Transcribe everything in the records from the line containing "Task: Click the Scrape tool icon" down to the end of the records, leaving out the pictures.

• Records to use
Start
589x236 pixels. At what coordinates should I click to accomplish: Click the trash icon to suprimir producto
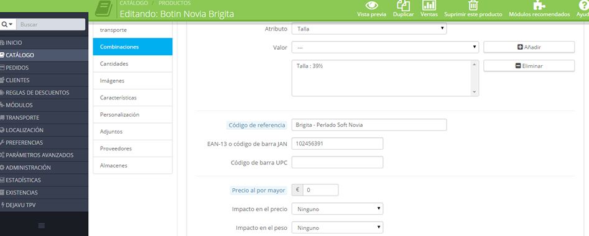point(473,5)
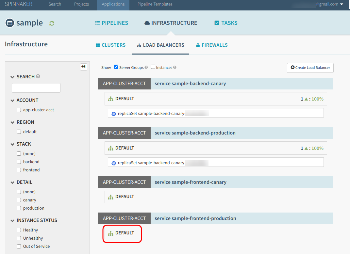This screenshot has height=254, width=350.
Task: Collapse the filter sidebar with double arrows
Action: (x=84, y=67)
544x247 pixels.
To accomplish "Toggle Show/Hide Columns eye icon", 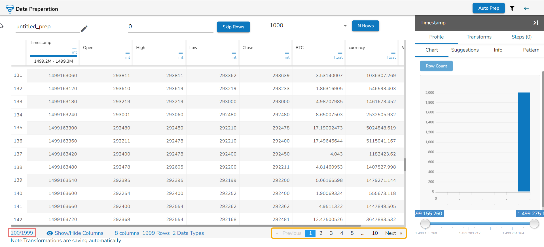I will 50,233.
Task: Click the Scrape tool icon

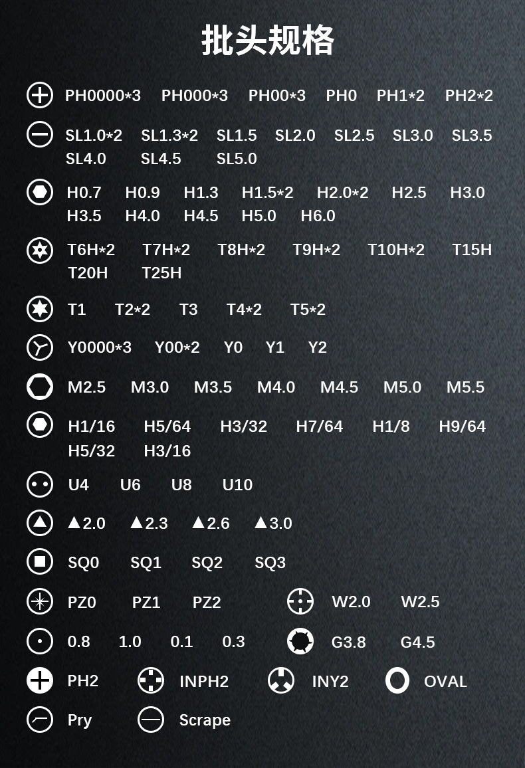Action: 151,720
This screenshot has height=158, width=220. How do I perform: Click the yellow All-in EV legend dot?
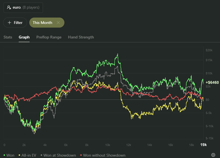point(19,155)
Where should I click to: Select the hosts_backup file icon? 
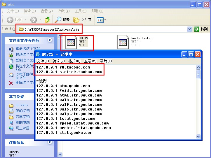[123, 42]
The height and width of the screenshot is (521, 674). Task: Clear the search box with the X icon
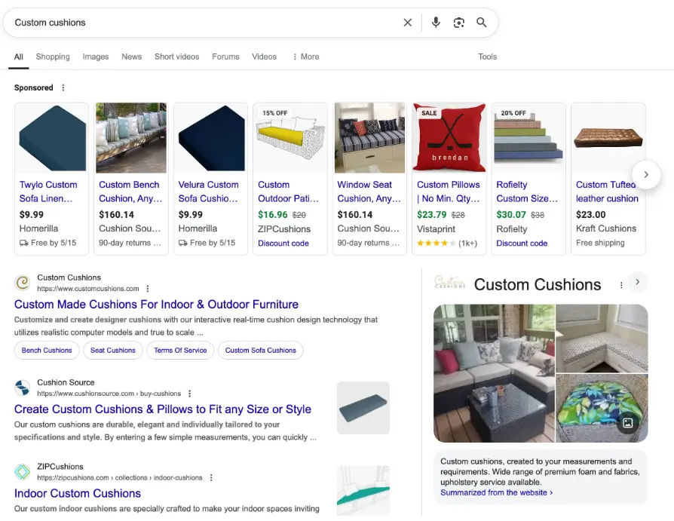pyautogui.click(x=408, y=23)
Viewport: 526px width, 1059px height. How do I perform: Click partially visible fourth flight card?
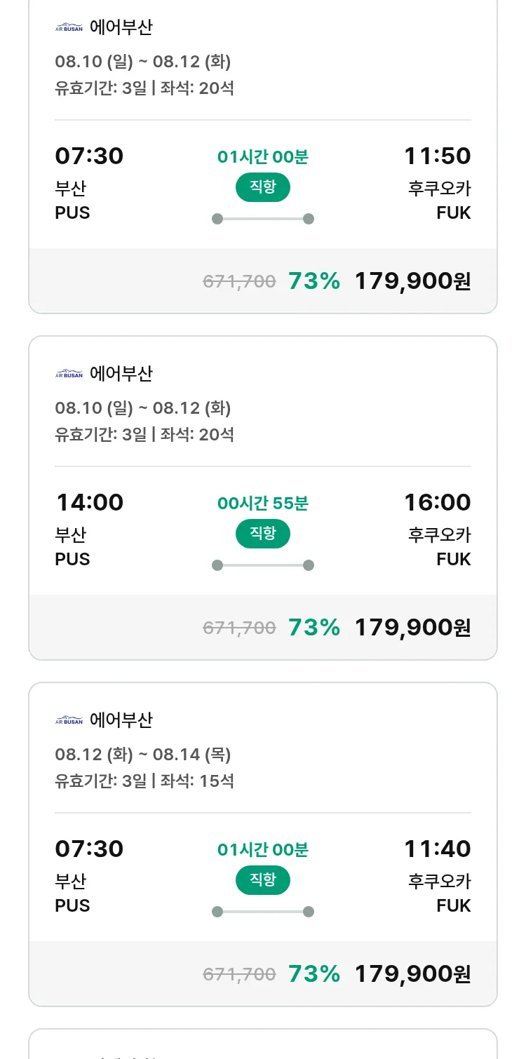[262, 1045]
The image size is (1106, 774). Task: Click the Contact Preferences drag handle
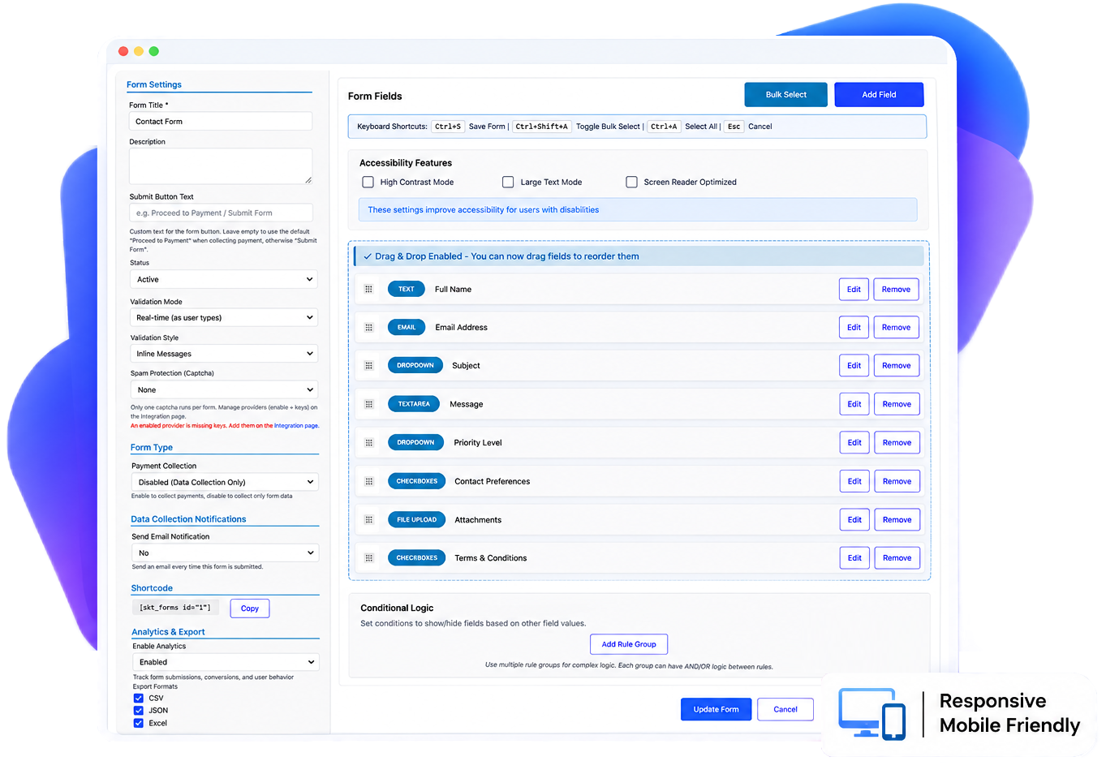point(369,481)

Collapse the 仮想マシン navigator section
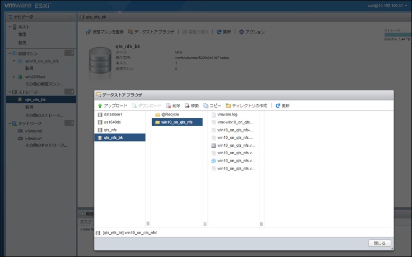(x=10, y=54)
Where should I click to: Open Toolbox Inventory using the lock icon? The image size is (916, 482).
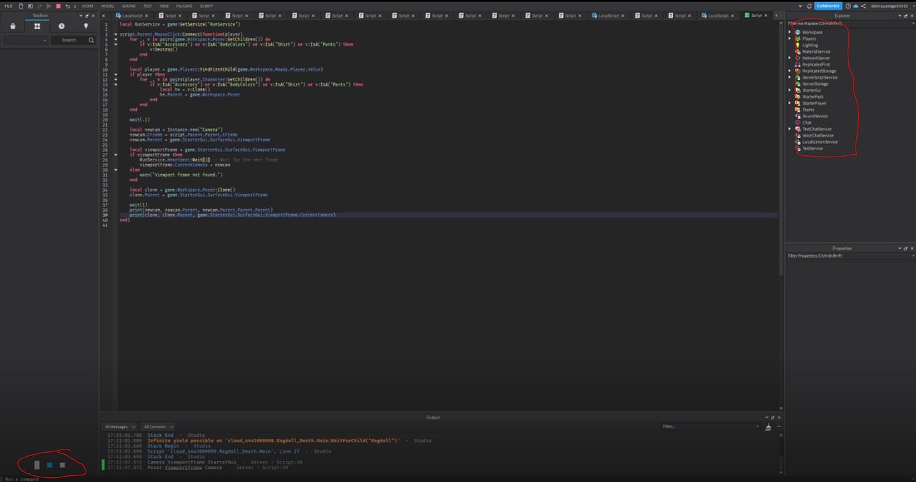click(13, 26)
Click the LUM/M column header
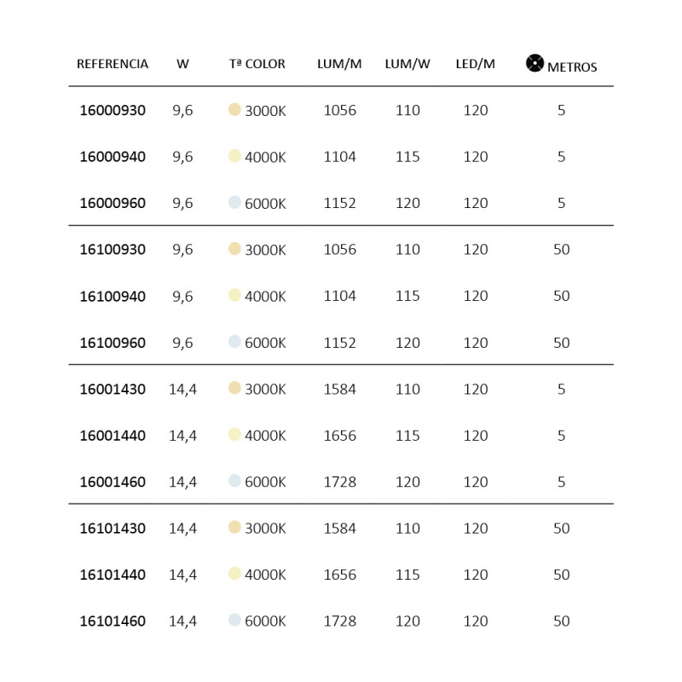Viewport: 682px width, 682px height. (x=339, y=64)
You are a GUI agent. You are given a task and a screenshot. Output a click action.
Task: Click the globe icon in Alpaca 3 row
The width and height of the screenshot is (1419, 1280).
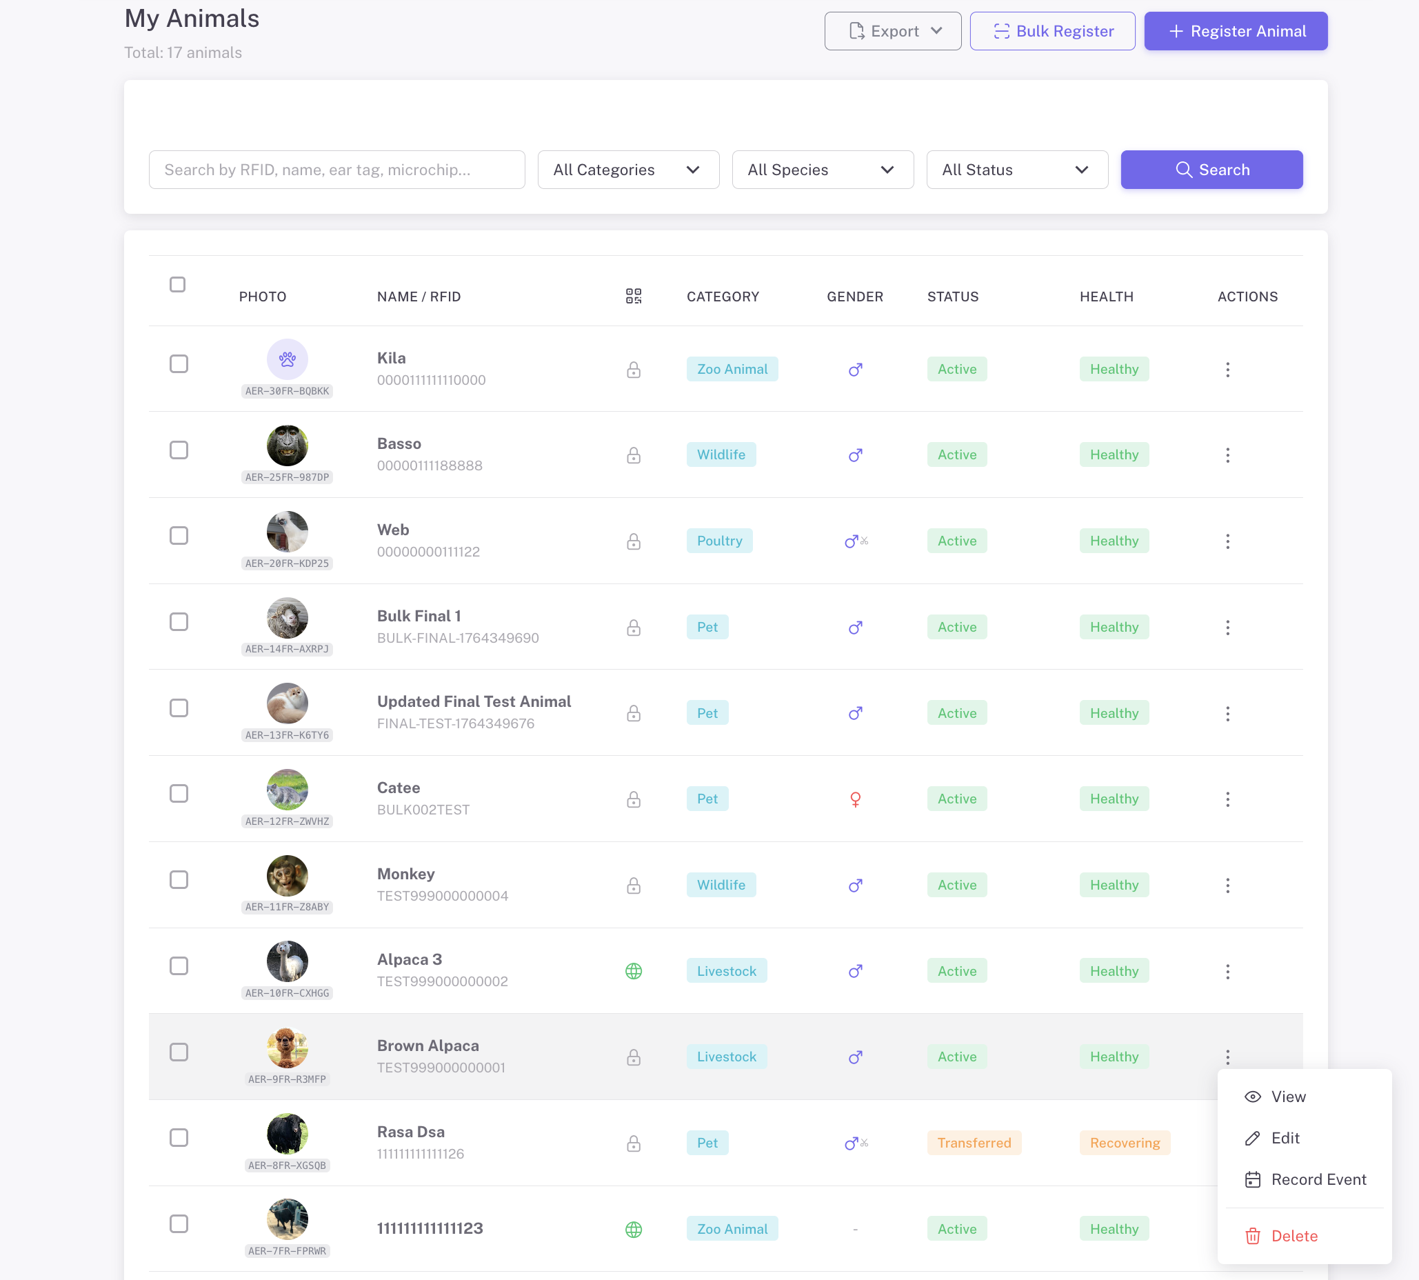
End
• Exercise answer
Task: Click the Scrape tool icon

Action: 151,720
This screenshot has height=158, width=220. How do I perform: Click the yellow All-in EV legend dot?
point(19,155)
Where should I click to: Select the hosts_backup file icon? 
[123, 42]
The height and width of the screenshot is (521, 674). Task: Clear the search box with the X icon
pyautogui.click(x=408, y=23)
Viewport: 526px width, 1059px height. How do I perform: Click partially visible fourth flight card?
[262, 1045]
The image size is (1106, 774). Task: Click the Contact Preferences drag handle
point(369,481)

Collapse the 仮想マシン navigator section
(x=10, y=54)
Where should I click to: Open Toolbox Inventory using the lock icon? The image size is (916, 482).
click(13, 26)
Click the LUM/M column header
Viewport: 682px width, 682px height. (x=339, y=64)
You are a GUI agent. You are given a task and a screenshot. Output a click action.
Task: Click the globe icon in Alpaca 3 row
The width and height of the screenshot is (1419, 1280).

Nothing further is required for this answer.